Strider Still Ramping Up
Spencer Strider gets the Friday call after the rain-out moved him up and bumped Perez to Saturday, but he is still working back to form at a 4.0 ERA over limited outings. That uncertainty helps the over from the other direction: the Mets, for all their issues, can answer against a starter who has not locked in. Two offenses with realistic paths to runs — Atlanta against McLean, New York against a ramping Strider — is exactly the two-sided scoring profile that lifts a total.

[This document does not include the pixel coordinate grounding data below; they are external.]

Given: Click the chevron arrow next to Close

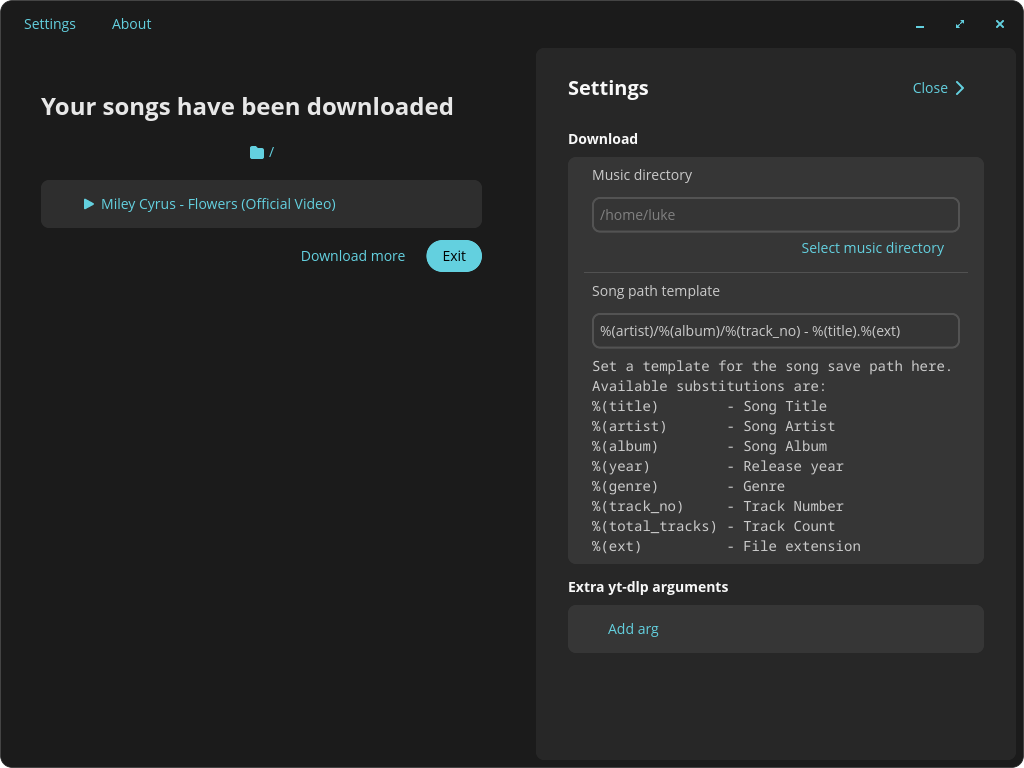Looking at the screenshot, I should point(960,88).
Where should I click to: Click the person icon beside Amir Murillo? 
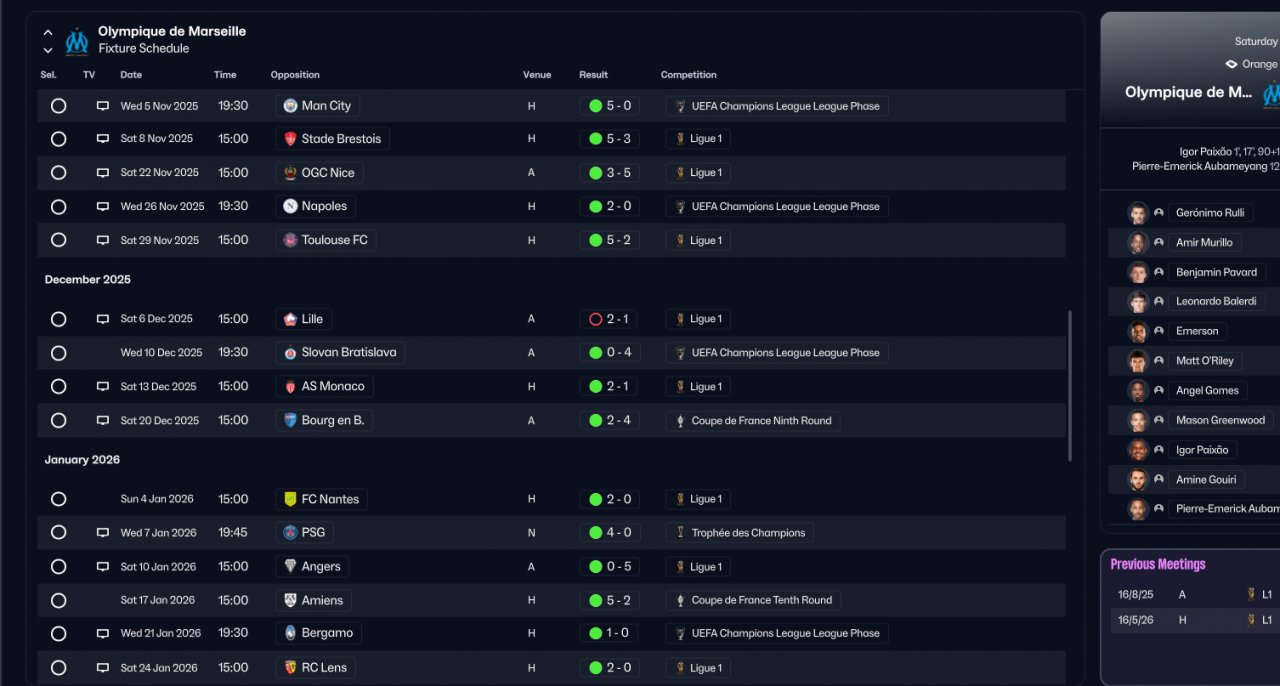[x=1159, y=243]
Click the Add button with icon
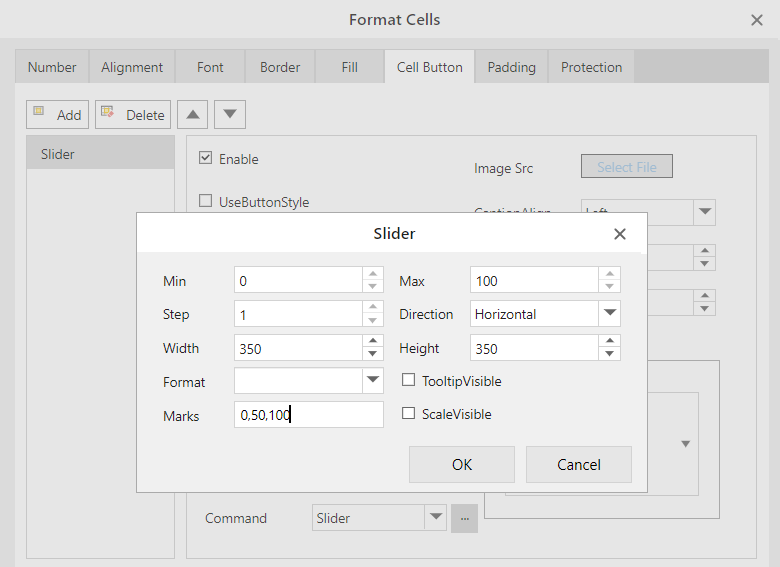 tap(57, 114)
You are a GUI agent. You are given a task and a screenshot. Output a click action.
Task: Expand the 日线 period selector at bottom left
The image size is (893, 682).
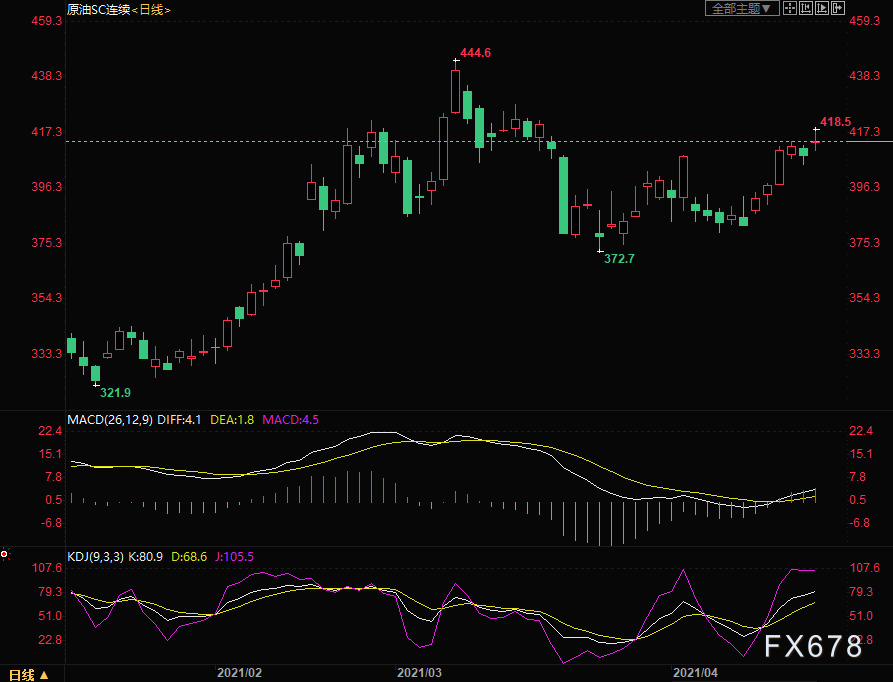pyautogui.click(x=28, y=673)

The Counterargument: Atlanta’s Bullpen
The one factor that could cap the total is Atlanta’s bullpen, which owns the best ERA in baseball and is rested after the rain-out. If the Braves build an early lead and hand it to that elite pen, late scoring could dry up. Ramon weighs this but bets that the early and middle innings — Atlanta teeing off on McLean, the Mets answering Strider — get the total where it needs to be before the Braves’ relievers take over. The scoring comes early in his projected script.
Bankroll and Staking
An over backed by a hot offense, a shelled opposing starter, and strong road-over trends is a sound one-to-two-unit play. Atlanta’s elite bullpen and the Acuña absence add some risk of a capped total, so resist overstaking. The edge is the convergence of McLean’s struggles, the Braves’ bats, and Strider’s uncertainty — not a certainty — and disciplined sizing keeps the swings manageable across a long Night Moves card.
The Bottom Line
Atlanta is smoking the ball, McLean has been shelled for nearly a 6.00 ERA over his last five, and Strider is still ramping up — with the Braves over in nine of their last 12 on the road. Take the Over, keep Atlanta’s money line as a side lean, and size the total with discipline against the elite Braves bullpen.
A Division Rivalry Detail
These trends carry extra weight because Atlanta and the Mets are division rivals who see each other often, so the head-to-head numbers — 12 Braves wins in the last 18 meetings — reflect a real matchup edge rather than a small-sample fluke. Familiar opponents who face each other this frequently produce more reliable trends than interleague one-offs, and the over results between these clubs fit the pattern of a hot Atlanta offense feasting on New York pitching. Ramon leans on that rivalry context as confirmation that the Braves’ bats travel and the runs follow.
Braves vs Mets Prediction
Ramon Scott’s call is the Over. Atlanta is smoking the ball, McLean has been getting hit hard, and Strider is still working back — with the Braves over in nine of their last 12 on the road. First pitch is Friday, June 12, 2026 in New York.